Donald Trump vowed during the campaign to get rid of a tax loophole used by some millionaire and billionaire investors to slash their bills.
“The hedge fund guys won’t like me as much as they like me right now. I know them all, but they’ll pay more,” he said during a Republican debate sponsored by CNN in 2015. “I know people that are making a tremendous amount of money and paying virtually no tax, and I think it’s unfair.”
But the tax break, known as the “carried interest” provision, remains essentially intact in both the House and Senate tax bills now under consideration.
Despite the popular impression that the carried interest provision is a break for hedge fund managers, it’s really private equity managers and real estate managers who benefit from it. It lets them pay a lower rate of just 20% on investment profits that are paid to fund managers, instead of the standard rate of nearly 40% for anyone in the top tax bracket.

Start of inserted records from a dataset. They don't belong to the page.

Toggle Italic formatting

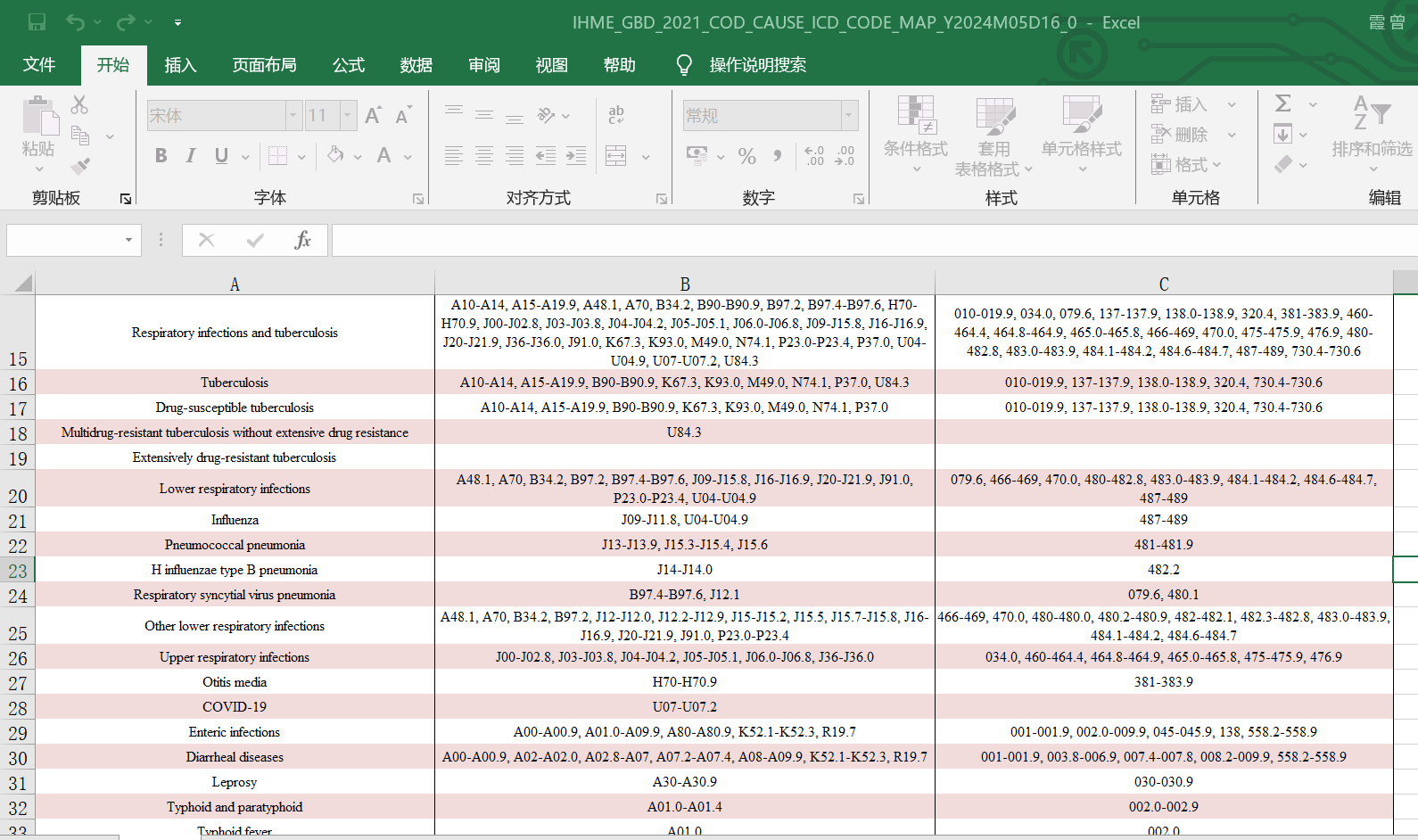[x=191, y=156]
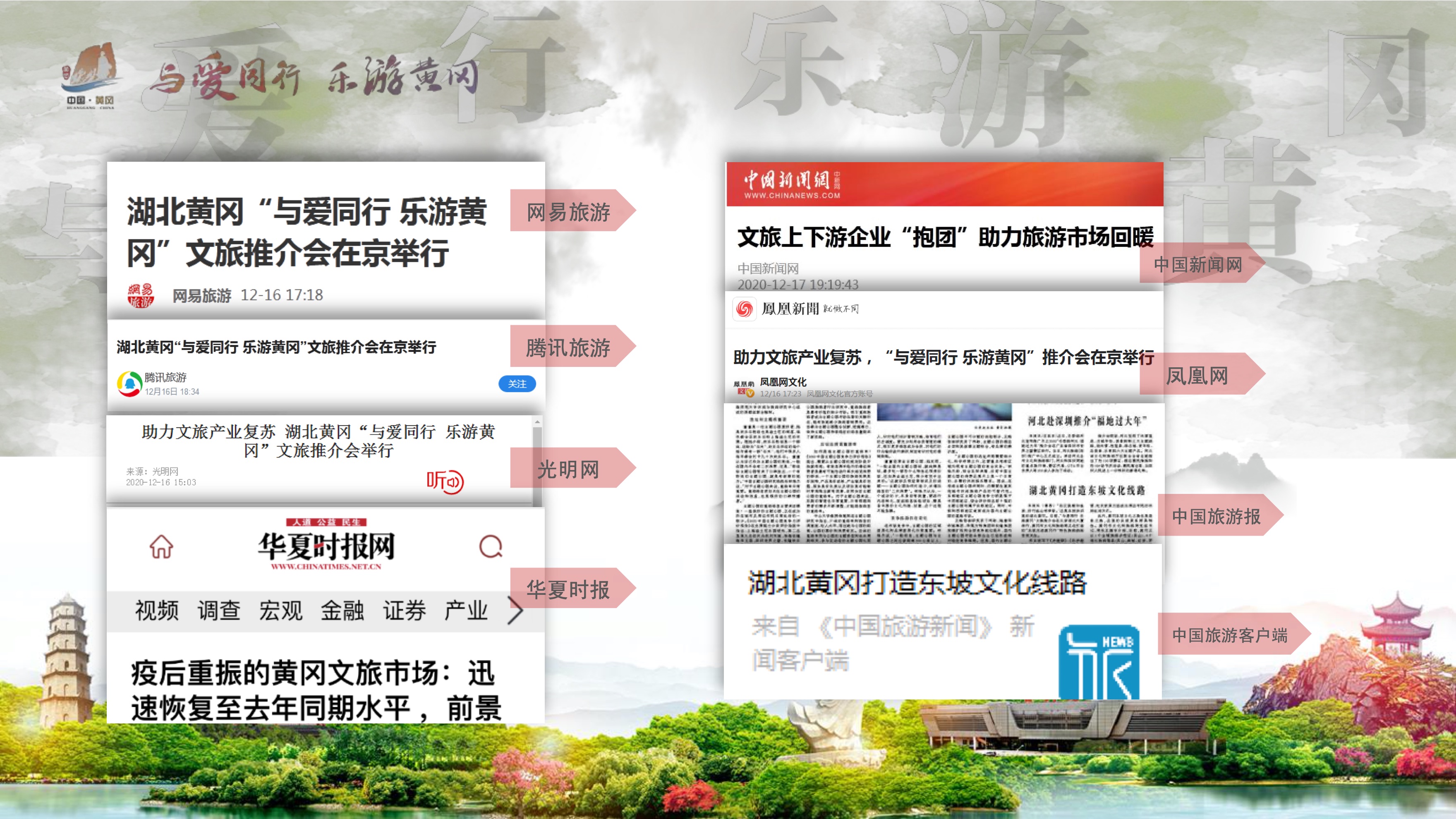Click the 中国·黄冈 logo

point(91,75)
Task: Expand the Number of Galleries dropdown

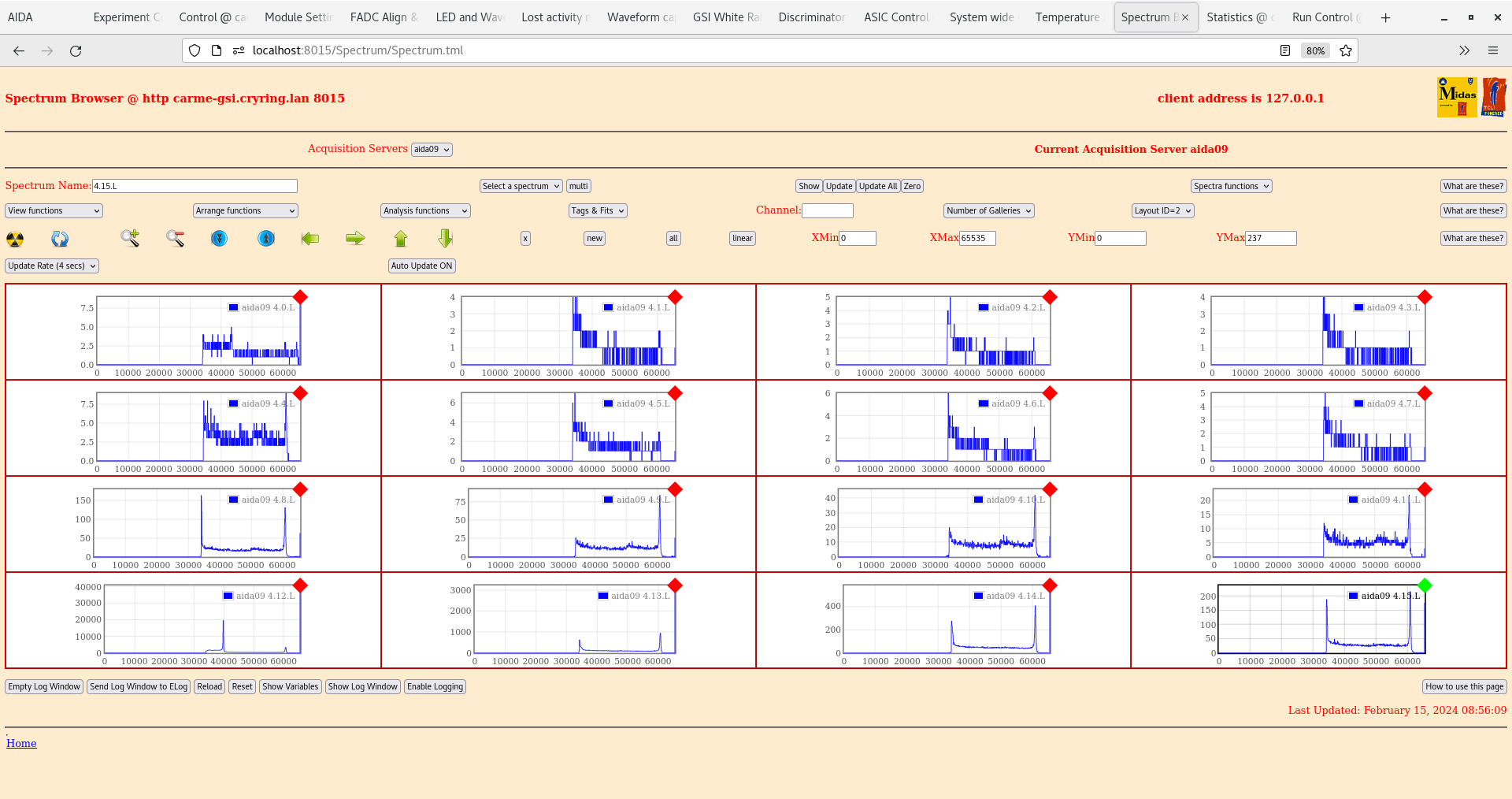Action: click(x=988, y=211)
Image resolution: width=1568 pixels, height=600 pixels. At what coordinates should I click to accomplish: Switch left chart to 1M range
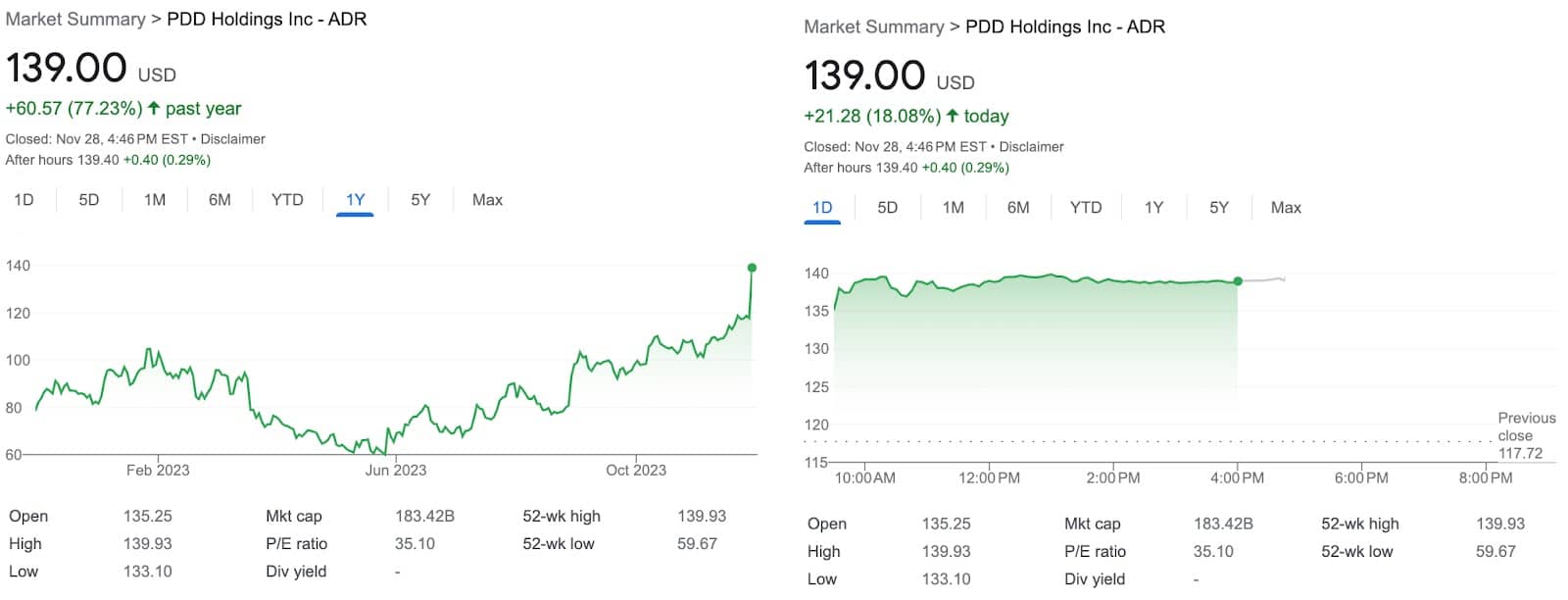[155, 200]
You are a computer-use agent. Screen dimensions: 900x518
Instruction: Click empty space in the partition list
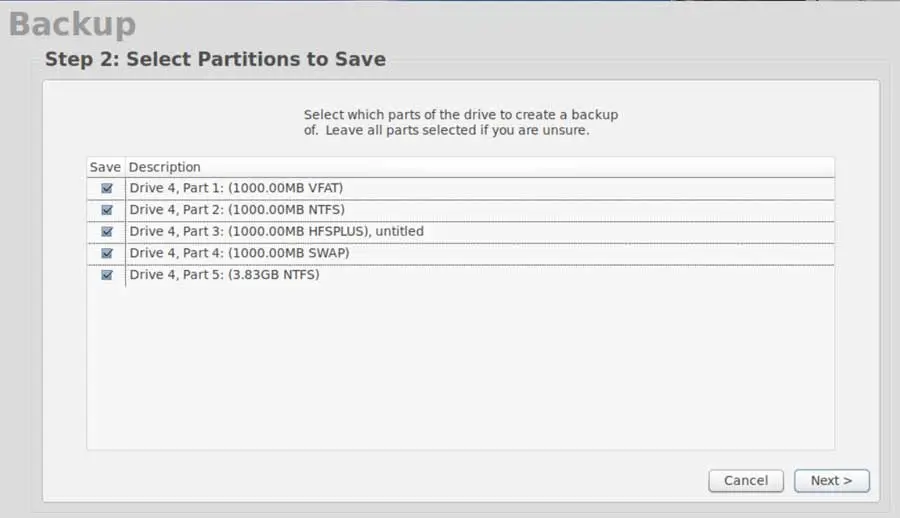[460, 370]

Trump himself said that those benefiting from the break were “getting away with murder.”
“They pick a stock and all of sudden they make a lot of money. I want the hedge fund guys to pay more taxes,” he said.
But so far there is only one change in the carried interest provision in either bill. The proposed tax reforms stipulate that in order to qualify for the lower rate, the investments must be held for three years instead of the current requirement of one.
But anyone who benefits from the carried interest provision typically holds their investments for much longer than three years, said Steven Rosenthal, a senior fellow at the nonpartisan Tax Policy Center.
“That’s a travesty,” he said. “It is a cosmetic change to make it seem like something is being done with carried interest when nothing is being done.”
The nonpartisan Joint Committee on Taxation, which tracks the impact of legislation, estimates that the change would increase revenue by only $1.2 billion over the 10-year period from 2018 to 2027, or $120 million a year.
The JCT estimate confirms that change in the law “on carried interest is a bad joke,” tweeted University of San Diego law professor Victor Fleischer. He made the tongue in cheek suggestion of having just a few of the top private equity mangers pay the top rate of 39.6%.
JCT estimate confirms that the Brady amendment on carried interest is a bad joke. Raises $1.2B over 10 years. $120 million a year. (You could raise more than that just by taxing just a couple of guys–e.g. Schwarzman, Rubenstein, Leon Black–at 39.6% instead of 20%.)
— Victor Fleischer (@vicfleischer) November 8, 2017
By comparison, a recent Democratic proposal to close the carried interest loophole was estimated to increase tax collections by $17 billion over 10 years, netting $1.6 billion in its first year alone.